## TASK
Can you transcribe the lines below, from the first one through the line containing "[x=47, y=68]", inclusive, reproducing every character unchanged?

+ + + + +

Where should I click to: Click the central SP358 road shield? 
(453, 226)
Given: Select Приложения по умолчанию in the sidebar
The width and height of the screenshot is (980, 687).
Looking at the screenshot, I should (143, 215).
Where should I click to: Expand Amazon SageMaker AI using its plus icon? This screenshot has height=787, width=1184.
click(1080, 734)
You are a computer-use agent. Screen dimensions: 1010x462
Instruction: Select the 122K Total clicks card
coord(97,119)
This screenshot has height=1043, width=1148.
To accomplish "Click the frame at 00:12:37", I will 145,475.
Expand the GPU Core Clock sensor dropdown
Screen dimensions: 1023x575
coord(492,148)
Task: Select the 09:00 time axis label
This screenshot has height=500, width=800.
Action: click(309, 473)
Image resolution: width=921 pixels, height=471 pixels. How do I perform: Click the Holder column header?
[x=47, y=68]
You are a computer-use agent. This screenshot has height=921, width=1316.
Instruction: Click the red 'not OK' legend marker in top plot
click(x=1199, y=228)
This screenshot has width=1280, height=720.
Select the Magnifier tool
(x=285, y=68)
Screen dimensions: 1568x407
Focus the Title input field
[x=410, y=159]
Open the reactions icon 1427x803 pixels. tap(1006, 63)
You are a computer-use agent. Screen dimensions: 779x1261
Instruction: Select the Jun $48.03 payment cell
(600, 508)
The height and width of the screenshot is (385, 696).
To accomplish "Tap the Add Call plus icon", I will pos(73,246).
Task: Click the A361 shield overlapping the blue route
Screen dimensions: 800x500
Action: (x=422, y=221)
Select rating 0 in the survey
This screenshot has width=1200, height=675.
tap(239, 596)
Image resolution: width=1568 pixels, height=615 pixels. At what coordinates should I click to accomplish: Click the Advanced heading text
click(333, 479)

+ + + + +

## REPLY
Where should I click to: Click the central SP358 road shield? 
(453, 226)
Given: Select Приложения по умолчанию in the sidebar
The width and height of the screenshot is (980, 687).
Looking at the screenshot, I should (143, 215).
Where should I click to: Expand Amazon SageMaker AI using its plus icon? This screenshot has height=787, width=1184.
click(1080, 734)
You are a computer-use agent. Screen dimensions: 1010x462
Instruction: Select the 122K Total clicks card
coord(97,119)
This screenshot has height=1043, width=1148.
To accomplish "Click the frame at 00:12:37", I will 145,475.
Expand the GPU Core Clock sensor dropdown
Screen dimensions: 1023x575
coord(492,148)
Task: Select the 09:00 time axis label
This screenshot has height=500, width=800.
Action: click(309, 473)
Image resolution: width=921 pixels, height=471 pixels. How do I perform: Click the Holder column header?
[x=47, y=68]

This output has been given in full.